Data Scientist without the job title "Data Scientist". Does this sound crazy or sensible?
I have been reading quite a bit of literature about data science, and Data Scientist for that matter. I realize that there is an obvious disconnect between job titles and the jobs some people actually do on a day to day basis, which would otherwise qualify them to be called Data Scientists.
So, who is a Data Scientist for starters? As is the case with most of these technical definitions, you will not find one common answer to such a question. In fact, to make it even a little easier, one would ask: what is data science? Frankly, you will just get lost in the myriad of definitions advanced from various circles, especially if you venture into YouTube videos. Its all very confusing, but the one which strikes me most is that data science is about getting actionable insights into data - which sounds really reasonable. Therefore, for the rest of this post, we shall assume that this definition is true, even if only marginally.

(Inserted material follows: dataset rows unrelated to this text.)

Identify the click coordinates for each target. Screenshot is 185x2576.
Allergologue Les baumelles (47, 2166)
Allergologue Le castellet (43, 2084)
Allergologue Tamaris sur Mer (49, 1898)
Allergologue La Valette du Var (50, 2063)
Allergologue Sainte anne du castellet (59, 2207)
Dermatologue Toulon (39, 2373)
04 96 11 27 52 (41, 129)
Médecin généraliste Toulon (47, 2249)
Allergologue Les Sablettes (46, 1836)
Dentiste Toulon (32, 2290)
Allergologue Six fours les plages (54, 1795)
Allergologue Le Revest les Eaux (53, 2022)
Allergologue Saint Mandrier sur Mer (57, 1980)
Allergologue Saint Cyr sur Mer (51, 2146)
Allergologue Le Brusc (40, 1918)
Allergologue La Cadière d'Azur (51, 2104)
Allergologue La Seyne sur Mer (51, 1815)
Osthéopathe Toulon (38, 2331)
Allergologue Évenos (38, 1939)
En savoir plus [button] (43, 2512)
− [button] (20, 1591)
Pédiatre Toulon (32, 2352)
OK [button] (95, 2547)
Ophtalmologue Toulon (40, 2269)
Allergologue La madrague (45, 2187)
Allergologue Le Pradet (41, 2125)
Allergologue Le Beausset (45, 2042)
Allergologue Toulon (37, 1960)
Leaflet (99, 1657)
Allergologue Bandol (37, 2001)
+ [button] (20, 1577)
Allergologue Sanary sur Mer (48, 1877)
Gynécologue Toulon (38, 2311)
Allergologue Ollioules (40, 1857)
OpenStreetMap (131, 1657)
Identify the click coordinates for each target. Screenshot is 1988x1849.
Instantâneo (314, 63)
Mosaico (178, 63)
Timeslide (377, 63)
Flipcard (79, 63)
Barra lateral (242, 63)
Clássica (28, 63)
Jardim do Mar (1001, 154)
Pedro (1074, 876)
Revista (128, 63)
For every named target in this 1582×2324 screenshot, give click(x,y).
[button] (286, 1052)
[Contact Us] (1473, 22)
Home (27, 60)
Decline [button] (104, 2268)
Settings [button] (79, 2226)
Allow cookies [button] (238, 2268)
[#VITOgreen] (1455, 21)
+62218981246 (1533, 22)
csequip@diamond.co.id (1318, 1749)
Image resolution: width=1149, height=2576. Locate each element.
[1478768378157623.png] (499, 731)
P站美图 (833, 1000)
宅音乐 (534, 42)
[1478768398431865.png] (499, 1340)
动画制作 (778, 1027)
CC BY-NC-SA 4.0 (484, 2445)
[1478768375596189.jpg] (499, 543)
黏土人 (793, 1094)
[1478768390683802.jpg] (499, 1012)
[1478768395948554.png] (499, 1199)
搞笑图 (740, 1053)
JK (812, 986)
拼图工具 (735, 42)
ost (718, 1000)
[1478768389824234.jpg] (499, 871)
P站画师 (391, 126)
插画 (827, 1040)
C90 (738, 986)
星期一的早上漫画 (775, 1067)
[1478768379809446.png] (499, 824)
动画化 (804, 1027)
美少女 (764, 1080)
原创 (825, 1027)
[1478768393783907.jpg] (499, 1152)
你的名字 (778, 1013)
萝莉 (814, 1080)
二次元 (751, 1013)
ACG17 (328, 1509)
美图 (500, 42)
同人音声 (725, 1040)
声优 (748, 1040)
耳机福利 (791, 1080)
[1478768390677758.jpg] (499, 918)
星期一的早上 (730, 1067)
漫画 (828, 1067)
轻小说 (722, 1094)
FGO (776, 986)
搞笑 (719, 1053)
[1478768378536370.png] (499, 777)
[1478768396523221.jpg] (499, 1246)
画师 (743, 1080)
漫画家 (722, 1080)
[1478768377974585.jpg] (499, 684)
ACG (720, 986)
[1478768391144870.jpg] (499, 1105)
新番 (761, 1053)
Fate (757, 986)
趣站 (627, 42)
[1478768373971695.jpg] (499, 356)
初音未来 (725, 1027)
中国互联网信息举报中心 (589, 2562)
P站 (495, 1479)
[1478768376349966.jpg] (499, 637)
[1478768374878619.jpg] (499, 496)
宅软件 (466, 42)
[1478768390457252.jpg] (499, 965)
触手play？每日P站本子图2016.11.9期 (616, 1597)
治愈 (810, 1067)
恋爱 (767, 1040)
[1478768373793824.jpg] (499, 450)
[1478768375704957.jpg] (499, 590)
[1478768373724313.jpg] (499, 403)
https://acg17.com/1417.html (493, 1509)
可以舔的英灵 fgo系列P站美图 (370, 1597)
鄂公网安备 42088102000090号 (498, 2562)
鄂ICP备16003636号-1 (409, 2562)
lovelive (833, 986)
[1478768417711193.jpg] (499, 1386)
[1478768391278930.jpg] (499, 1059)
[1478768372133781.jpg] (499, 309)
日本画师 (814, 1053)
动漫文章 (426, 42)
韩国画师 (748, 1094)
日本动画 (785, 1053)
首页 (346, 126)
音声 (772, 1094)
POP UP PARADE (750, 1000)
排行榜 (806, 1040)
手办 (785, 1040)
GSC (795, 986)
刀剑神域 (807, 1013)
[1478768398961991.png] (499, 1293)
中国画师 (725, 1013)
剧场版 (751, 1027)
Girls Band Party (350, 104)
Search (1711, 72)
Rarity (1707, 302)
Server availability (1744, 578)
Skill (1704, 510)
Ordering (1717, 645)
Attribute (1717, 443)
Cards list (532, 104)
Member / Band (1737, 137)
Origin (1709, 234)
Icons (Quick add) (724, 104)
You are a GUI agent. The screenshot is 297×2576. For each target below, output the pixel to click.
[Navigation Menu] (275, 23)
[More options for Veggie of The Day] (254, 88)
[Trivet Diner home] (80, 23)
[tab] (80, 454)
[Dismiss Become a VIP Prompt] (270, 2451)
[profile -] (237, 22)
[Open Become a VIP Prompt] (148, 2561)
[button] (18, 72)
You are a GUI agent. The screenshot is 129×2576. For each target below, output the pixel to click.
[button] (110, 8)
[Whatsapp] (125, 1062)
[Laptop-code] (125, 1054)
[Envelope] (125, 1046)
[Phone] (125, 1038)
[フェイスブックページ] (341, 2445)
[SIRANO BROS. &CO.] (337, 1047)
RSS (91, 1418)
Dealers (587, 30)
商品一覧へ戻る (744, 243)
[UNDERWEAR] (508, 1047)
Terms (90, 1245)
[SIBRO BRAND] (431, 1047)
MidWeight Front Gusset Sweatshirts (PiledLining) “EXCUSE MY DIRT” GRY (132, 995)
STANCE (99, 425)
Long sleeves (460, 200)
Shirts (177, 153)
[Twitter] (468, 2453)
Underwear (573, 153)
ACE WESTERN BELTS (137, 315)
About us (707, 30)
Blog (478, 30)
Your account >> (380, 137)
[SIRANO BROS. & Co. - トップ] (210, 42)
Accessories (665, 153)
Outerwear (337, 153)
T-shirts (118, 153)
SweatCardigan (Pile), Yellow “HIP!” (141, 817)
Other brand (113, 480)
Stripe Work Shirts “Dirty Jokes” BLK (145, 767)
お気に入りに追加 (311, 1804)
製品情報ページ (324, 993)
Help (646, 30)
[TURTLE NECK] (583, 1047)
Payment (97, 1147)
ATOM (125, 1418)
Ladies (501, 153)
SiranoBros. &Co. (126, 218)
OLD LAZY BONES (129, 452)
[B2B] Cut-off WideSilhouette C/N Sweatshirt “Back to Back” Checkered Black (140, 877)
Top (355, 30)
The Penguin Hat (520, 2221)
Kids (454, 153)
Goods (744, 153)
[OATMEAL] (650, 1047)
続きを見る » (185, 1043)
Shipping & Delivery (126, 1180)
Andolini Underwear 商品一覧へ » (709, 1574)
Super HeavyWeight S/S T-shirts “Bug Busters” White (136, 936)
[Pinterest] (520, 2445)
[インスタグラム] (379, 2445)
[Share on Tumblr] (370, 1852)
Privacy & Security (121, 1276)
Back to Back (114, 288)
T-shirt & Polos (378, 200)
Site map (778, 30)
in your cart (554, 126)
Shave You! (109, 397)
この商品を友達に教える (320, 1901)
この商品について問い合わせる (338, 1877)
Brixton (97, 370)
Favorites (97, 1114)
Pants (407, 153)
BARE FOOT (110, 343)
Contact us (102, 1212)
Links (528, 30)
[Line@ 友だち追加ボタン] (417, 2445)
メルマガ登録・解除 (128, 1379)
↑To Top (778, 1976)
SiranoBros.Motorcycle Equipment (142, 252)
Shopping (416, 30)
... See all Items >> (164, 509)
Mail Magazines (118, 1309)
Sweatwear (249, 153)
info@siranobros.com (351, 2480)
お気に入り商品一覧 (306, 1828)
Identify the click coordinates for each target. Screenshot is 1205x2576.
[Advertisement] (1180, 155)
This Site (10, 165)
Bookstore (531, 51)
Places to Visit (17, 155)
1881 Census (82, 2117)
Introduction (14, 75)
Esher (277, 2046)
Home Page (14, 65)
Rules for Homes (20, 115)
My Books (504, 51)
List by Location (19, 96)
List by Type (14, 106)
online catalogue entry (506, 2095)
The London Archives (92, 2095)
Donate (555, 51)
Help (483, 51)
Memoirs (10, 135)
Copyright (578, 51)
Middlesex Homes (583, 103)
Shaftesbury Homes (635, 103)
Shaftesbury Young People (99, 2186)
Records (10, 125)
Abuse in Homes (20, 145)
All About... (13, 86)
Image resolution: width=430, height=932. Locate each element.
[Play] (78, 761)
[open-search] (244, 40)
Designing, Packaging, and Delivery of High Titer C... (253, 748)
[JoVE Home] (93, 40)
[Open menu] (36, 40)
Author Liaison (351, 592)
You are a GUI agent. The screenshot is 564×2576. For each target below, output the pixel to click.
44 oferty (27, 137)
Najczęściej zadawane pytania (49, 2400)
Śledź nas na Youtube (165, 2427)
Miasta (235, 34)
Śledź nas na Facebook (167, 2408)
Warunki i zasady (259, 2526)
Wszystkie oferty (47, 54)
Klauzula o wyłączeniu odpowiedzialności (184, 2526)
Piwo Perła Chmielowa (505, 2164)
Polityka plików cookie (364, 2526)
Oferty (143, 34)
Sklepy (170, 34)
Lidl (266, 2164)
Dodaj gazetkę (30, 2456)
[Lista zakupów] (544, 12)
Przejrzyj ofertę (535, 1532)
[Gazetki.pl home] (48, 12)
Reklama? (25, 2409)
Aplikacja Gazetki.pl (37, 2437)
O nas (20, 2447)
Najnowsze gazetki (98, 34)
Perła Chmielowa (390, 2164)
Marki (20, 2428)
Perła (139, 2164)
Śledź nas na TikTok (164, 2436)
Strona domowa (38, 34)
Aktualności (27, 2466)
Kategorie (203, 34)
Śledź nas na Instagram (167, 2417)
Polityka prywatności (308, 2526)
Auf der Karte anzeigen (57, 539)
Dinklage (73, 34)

So, what does getting actionable insights into data involve? What is data in the first place, and where is it located? In what form is the data originally? What must be done to the data to expose the insights? These are questions with fairly obvious answers that may not deserve more scrutiny in this post. But it would help to appreciate that in real life, we have structured and unstructured data from disparate sources all around us, and they come with data quality issues (or errors for simplicity). When confronted with this, we should immediately appreciate that extracting and manipulating this data to a form that allows any sense or insight to be made out of it should not be taken for granted. This begs the question: who does all the donkey work of extracting, manipulating, wrangling, exploring, visualizing - even before we talk of modeling?
For a moment, think about the common work environment, where "economy" or "profits" rule over everything else. Someone who does the extraction, manipulation, wrangling and exploration, do they have the extra time or even skills to make any further sense of the data given that they are expected to do so anyway? Are there even other "Data Scientists" to collaborate along with in the data pipeline prior to modeling?
This brings me to the serious question: who is this special person called Data Scientist who knows SQL, Python, R thoroughly well? And wait a minute for the software engineering skills, data visualization skills, data engineering skills, big data frameworks such as Hadoop, .... moreover, we cannot underestimate the domain expertise. And most of all this person should know a lot of math and statistics? Wouldn't it be more realistic to expect such a mortal human being to know a bit of all those skill set? Where do we draw the line?
I think there is better segregation of duty in industry, especially the big tech giants, where a Data Scientist is a Data Scientist, concentrating on modeling. In many of the resource-constrained settings where the Data Scientist is also a Data Engineer, Software Engineer, BI Engineer, and all, it just doesn't not seem to work out easily. However, it is still imperative that the Data Scientist knows a little bit of everything else.